Why? Because ordination does not mean that the one who stands in the pulpit is any more important than the person who is working in the nursery, teaching Sunday School, or handing out the bulletins.
Thus, if we say that “homosexuals are welcome in our churches, but they cannot be ordained,” we have said something toxic and wrong about, not only what it means to be a part of the baptized community called the Church, but what it means to be a part of the ordained, and in so doing, we have erased 500 years of our history.
When we do this, we act as if ordination is a privilege.
And it isn’t. It was never meant to be.
That stole your clergyperson wears around her neck on Sunday morning symbolizes a yoke. It is a yoke, and not a pass or a badge. What if we could reclaim Luther’s idea that all Christians are ministers? What if the things that we treat as privileges of ordination were actually regarded as burdens, as things we must do because the Spirit of God has given us these responsibilities, and now we can do no other?
If LGBTQI persons are not worthy of the privilege of being ordained, then United Methodists had better take a hard look at things like our baptismal theology. If each baptized Christian, clergy or lay, has a ministerial vocation, then how can we baptize infants who might someday come to realize that they are gay? If they are baptized, then they have a ministerial vocation.
If we say “No, God does not call homosexuals to ministry,” then we have reduced baptism to an empty ritual, devoid of mystery.
If we say “Yes, they have a ministry, but only among the laity,” then we have created a hierarchy where the ministry of the clergy is elevated above the ministry of the laity, which again, United Methodists do not believe.
Consider the biblical witness. With the exception of Isaiah, (who granted, was eager) and Jeremiah (who was called in the womb), most people God calls try like crazy to get out of whatever God is telling them to do.
Talk to the clergy you know. Ask them how long they fought off their own call to licensed, consecrated, or ordained ministry. In twenty years, I have heard more stories than I can count that follow this pattern. Church work is not easy, and most every single day, your heart breaks a little, or breaks a lot.
And yet, God continues to call broken, unholy people into this work of spreading holiness throughout these lands. Sure, the scriptures are hard on homosexuality in certain contexts, but it is also hard on riches, pride, and hypocrisy in others.
Still God continues to call broken people into the ministry of the laity, and the ministry of the clergy, broken people like me, and broken people like you, including people whose lives would be much, much, easier if only they could shake this burdensome calling, this love that will not let us go, this maddening God who persists and persists until we finally relent and obey, until we finally get out of the storm and onto the shores of Nineveh.
If I am to believe that my work as a clergyperson is any more important than the ministry of the people I serve in my current congregation at Reveille, or the people I have served in North Carolina, Newport News, Prince George, or Crozet, then I hereby surrender my credentials.

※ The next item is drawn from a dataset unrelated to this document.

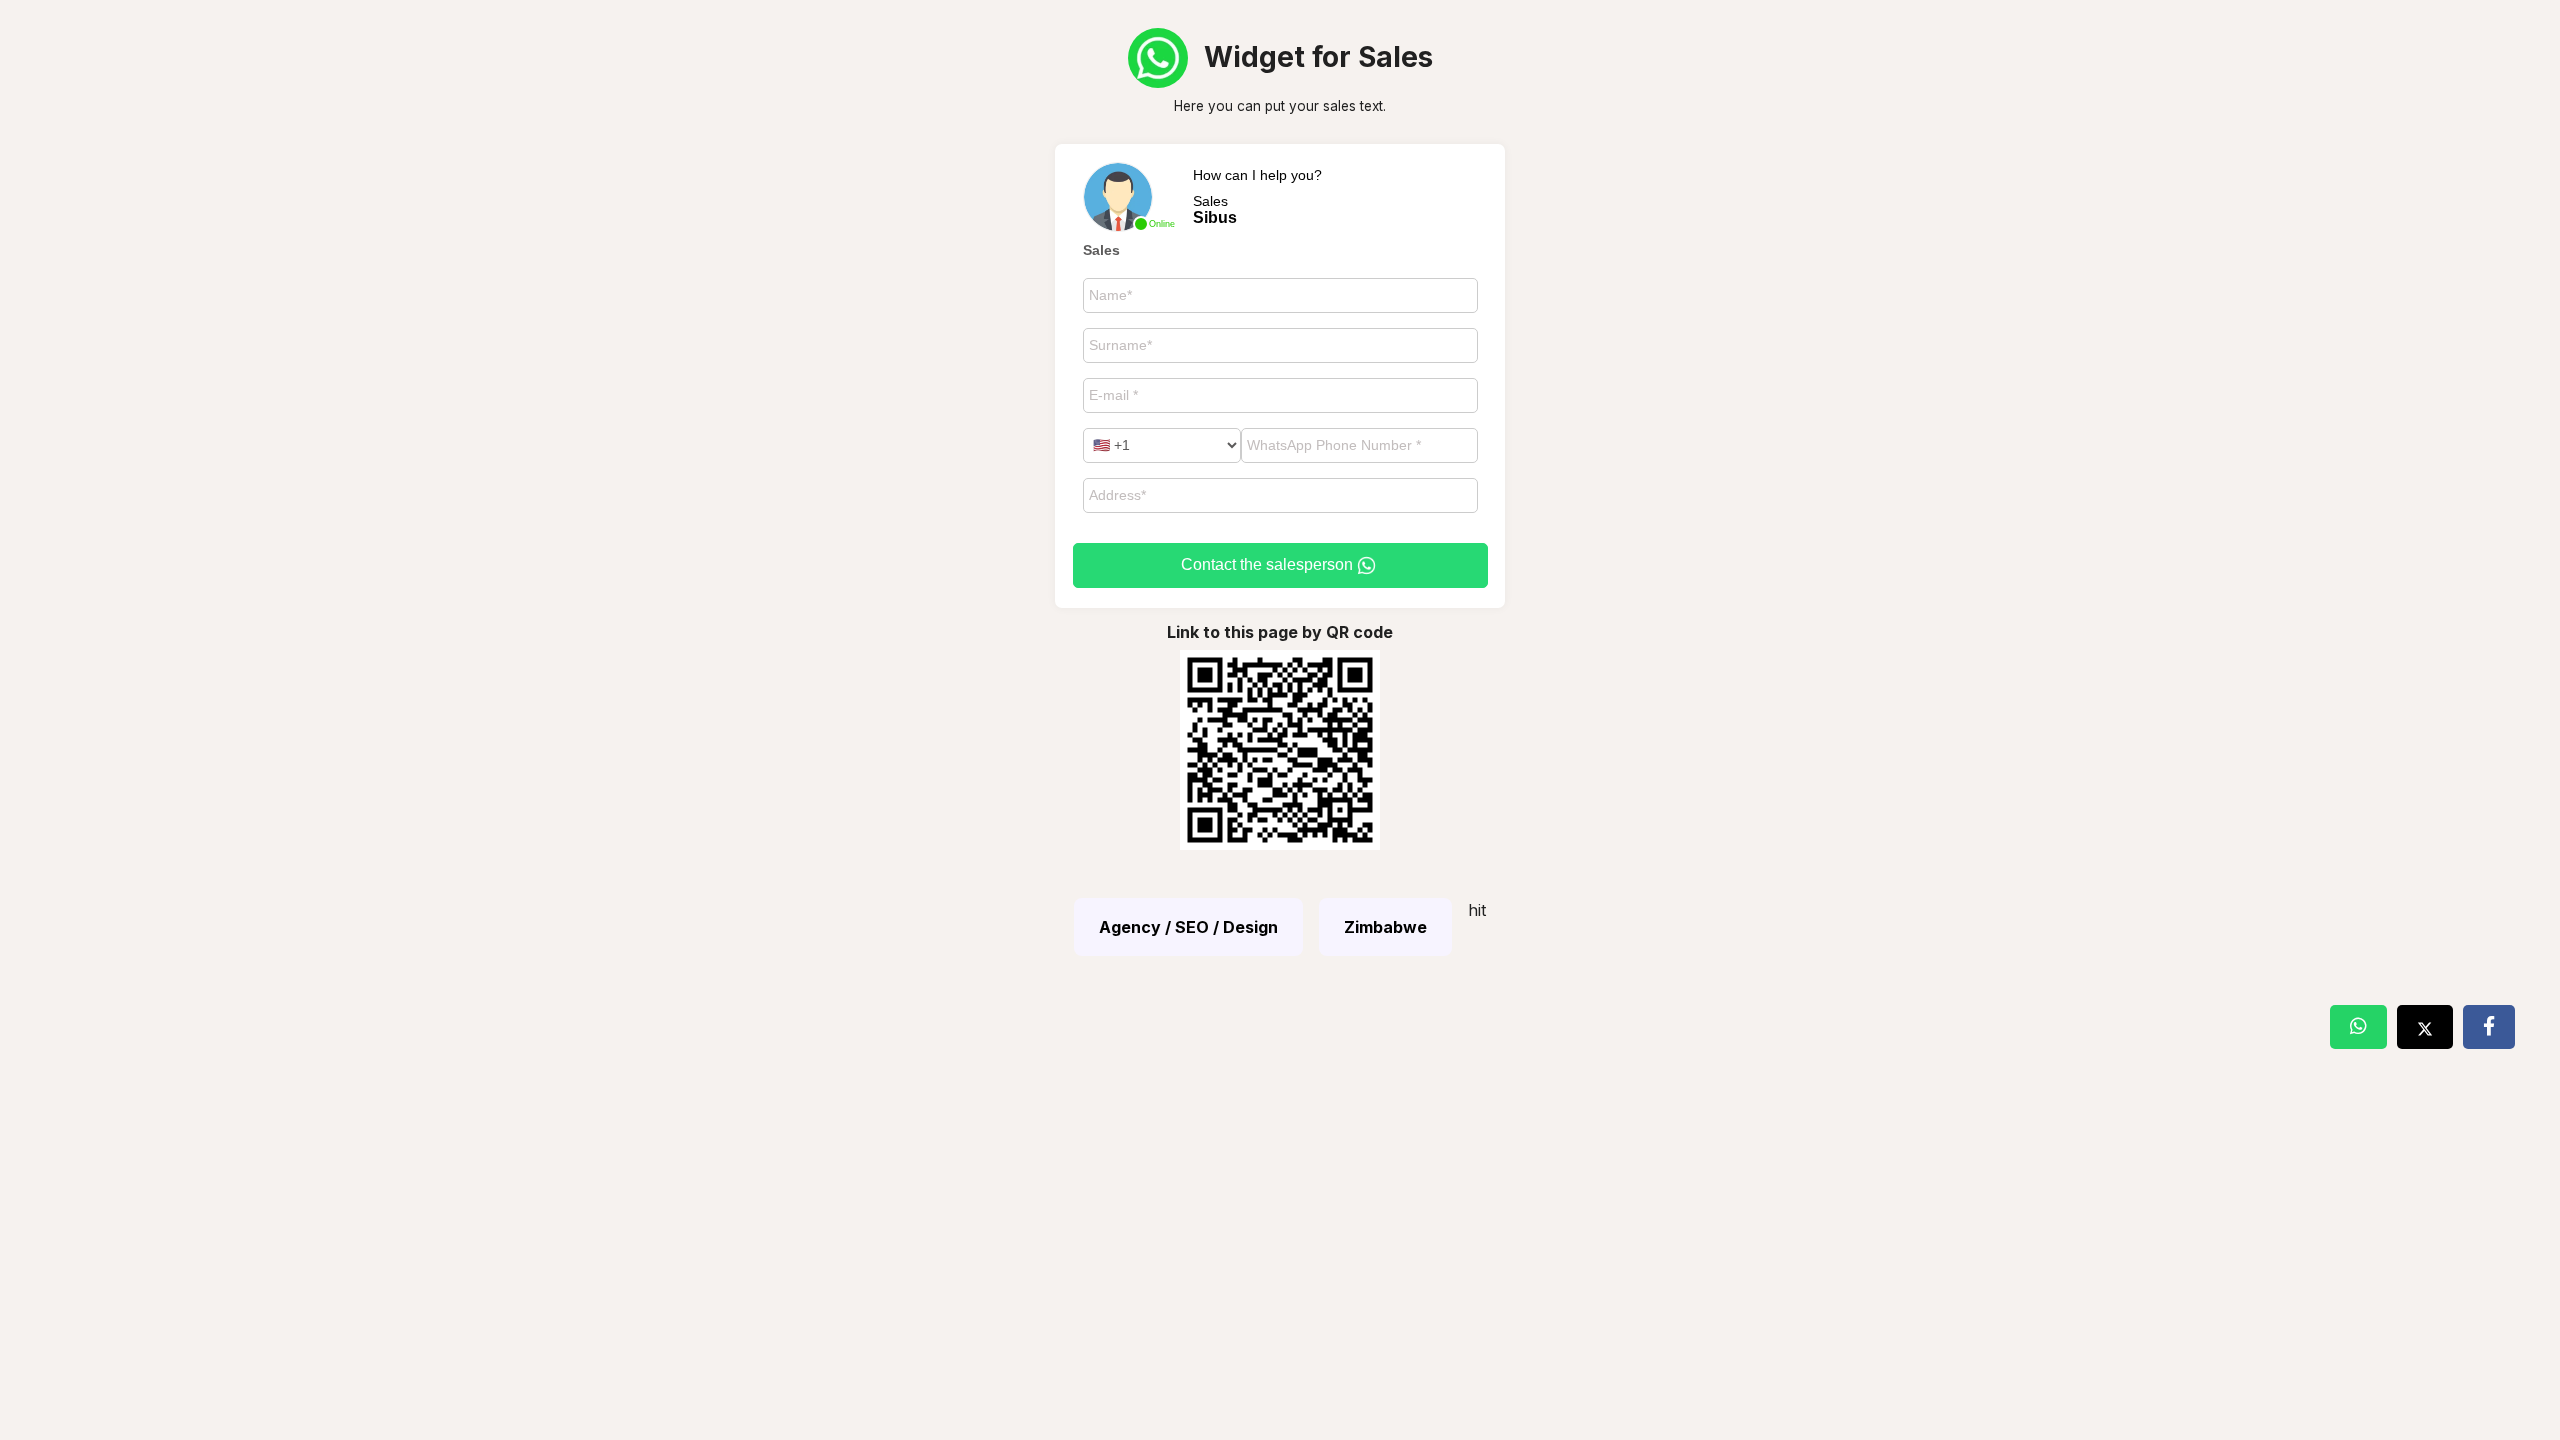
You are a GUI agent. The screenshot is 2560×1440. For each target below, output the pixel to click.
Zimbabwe (1385, 927)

But I do not believe that, and on this frustrating and heartbreaking night, I am betting neither do you.
We are all in this together. All of us. Thanks be to God.
Doug Sasser said:
Thank you for this refection.
rogerdowdy said:
Doug, so well expressed throughout (and lived out by you).
The only sense in which ordination is a ‘privilege’ is the dynamic that it is the Church – Local, General, and Universal – which ‘elects’ from the ‘priesthood of all believers’ those deemed called and equipped to be representatives of Christ – not ‘on behalf of’, not ‘in place of’, rather to be ‘along side of’ – nudging, guiding, teaching, lighting the pathway for the next steps in shared ministry together.
Grace and Peace, my Brother in Christ.